Dartmouth would benefit from modern primary care facilities on the same site as Dartmouth Caring, community clinics and an enhanced primary care minor injuries service. The new service must also include commissioned beds in River View for local people who need extra care and re-ablement as a step between hospital and home, or to support them close to home at the end of life. A new combined facility could also allow us to provide better training and development for our local workforce. We know that there is a serious shortage of staff across community teams which is increasing the risk of unnecessary hospital admissions. But the support for this approach will depend on a clear commitment to put this in place and have the new facilities up and running before any closure goes ahead of our much loved community hospital. Clumsy language implying a lack of support for Dartmouth hospital should be withdrawn.
On the issue of Paignton hospital, I will be supporting Kevin Foster MP and again point out the need to have high quality alternative facilities in place before any closure goes ahead. It is also vital that the community are reassured about the quality of provision of social care following the damning CQC report on Mears.
I remain deeply concerned about the financial pressures across health and social care and will continue to press at national level in my role as chair of the Health Select Committee for an urgent review of and increase in the short and long term settlements.
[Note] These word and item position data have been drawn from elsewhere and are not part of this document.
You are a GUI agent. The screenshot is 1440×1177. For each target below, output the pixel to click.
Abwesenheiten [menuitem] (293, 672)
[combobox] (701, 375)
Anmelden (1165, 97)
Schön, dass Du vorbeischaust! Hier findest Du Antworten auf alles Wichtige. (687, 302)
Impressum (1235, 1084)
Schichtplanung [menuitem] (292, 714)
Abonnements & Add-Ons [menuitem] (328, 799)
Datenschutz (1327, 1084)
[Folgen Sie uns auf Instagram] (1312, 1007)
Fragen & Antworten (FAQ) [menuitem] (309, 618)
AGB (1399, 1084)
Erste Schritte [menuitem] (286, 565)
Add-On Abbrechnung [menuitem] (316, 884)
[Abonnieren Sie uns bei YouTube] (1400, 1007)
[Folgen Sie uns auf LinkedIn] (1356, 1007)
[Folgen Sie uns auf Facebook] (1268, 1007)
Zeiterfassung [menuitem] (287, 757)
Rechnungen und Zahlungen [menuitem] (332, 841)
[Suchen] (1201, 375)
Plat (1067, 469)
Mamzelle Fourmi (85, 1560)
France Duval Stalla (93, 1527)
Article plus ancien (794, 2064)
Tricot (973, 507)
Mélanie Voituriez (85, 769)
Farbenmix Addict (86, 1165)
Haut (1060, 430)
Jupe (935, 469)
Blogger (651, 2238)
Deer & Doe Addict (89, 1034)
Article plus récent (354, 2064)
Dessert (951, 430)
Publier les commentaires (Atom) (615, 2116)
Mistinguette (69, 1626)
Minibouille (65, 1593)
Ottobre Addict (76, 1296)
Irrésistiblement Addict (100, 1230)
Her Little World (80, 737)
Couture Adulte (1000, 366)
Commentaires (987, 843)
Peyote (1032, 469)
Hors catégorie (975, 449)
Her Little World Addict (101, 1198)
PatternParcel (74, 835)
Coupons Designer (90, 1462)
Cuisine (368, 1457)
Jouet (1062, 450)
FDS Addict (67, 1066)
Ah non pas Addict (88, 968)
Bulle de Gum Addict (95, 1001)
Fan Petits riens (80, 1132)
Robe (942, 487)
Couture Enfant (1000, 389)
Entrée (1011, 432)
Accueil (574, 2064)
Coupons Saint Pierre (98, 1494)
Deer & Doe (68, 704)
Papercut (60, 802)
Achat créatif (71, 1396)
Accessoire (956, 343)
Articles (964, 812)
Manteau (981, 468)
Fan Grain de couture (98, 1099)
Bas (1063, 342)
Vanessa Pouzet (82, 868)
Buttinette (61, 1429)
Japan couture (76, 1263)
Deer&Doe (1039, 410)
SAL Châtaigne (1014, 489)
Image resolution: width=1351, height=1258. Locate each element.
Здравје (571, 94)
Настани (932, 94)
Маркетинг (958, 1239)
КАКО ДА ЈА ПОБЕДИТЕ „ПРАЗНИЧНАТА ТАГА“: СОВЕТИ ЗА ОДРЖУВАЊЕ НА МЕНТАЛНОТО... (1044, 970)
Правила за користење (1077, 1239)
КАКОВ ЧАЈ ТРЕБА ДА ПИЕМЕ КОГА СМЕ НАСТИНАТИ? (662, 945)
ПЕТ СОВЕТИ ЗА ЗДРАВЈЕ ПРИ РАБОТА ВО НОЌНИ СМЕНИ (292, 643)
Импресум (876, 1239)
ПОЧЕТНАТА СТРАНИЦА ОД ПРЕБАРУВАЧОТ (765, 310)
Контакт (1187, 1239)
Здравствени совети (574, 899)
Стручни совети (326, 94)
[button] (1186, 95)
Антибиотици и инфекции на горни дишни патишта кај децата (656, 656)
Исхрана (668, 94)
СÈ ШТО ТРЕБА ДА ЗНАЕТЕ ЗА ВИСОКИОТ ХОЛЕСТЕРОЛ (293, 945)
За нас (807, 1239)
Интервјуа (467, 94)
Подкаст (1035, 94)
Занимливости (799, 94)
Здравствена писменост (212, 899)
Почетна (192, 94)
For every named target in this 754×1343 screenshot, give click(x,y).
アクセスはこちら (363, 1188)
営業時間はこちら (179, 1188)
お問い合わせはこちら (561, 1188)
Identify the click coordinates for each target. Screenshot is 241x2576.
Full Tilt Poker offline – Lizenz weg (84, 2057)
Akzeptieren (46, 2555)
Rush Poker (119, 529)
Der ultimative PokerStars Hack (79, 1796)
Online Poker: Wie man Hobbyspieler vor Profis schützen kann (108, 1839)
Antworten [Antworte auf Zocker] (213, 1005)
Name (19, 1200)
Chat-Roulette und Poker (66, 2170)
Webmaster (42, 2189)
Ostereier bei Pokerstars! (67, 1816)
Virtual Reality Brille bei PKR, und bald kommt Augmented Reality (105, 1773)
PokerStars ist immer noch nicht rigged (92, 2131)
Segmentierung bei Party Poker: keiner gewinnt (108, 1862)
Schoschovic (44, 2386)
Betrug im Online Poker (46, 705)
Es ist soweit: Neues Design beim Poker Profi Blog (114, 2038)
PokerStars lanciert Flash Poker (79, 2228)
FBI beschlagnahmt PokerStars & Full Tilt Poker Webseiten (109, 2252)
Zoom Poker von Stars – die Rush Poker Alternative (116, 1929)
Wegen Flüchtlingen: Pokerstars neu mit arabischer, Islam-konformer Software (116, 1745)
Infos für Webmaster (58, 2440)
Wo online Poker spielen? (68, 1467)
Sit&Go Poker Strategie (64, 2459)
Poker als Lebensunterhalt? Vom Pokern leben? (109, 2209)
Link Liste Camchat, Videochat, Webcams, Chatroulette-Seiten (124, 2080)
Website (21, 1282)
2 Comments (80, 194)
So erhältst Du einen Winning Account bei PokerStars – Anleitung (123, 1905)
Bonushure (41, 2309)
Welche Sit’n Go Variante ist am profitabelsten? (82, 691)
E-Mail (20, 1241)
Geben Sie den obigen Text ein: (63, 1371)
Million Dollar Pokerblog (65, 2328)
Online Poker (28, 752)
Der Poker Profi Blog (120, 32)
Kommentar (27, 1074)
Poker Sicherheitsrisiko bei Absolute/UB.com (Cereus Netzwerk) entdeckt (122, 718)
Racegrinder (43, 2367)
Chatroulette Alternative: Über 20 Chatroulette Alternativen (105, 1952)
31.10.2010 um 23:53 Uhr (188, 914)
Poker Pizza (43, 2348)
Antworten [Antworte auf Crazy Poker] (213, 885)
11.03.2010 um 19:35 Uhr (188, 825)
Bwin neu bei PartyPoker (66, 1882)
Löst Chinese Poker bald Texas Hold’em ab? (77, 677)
The pressures are not just financial but also as a result of a very serious workforce shortfall across health and social care and I would like to see greater emphasis on maximising training opportunities in the final CCG document.
I also remain deeply disappointed that there will not be a minor injuries unit with X-ray support at Brixham hospital. Concentrating services and facilities at Torbay hospital not only risks driving more people to A&E and increasing the risk of avoidable admission but also far longer travel times for Brixham residents.
I will be attending the public meeting this week to put these points to the board.
On a separate note, I have also been speaking in Parliament and directly to NHS leaders about the recent threats to Torbay's nationally and internationally respected model of integrated care. Whilst I have every confidence that Torbay council and the local NHS will continue to work closely together within the Integrated Care Organisation, ICO, it makes no sense to see their work undermined by outside threats to stop them pooling their resources to work in the best interests of patients.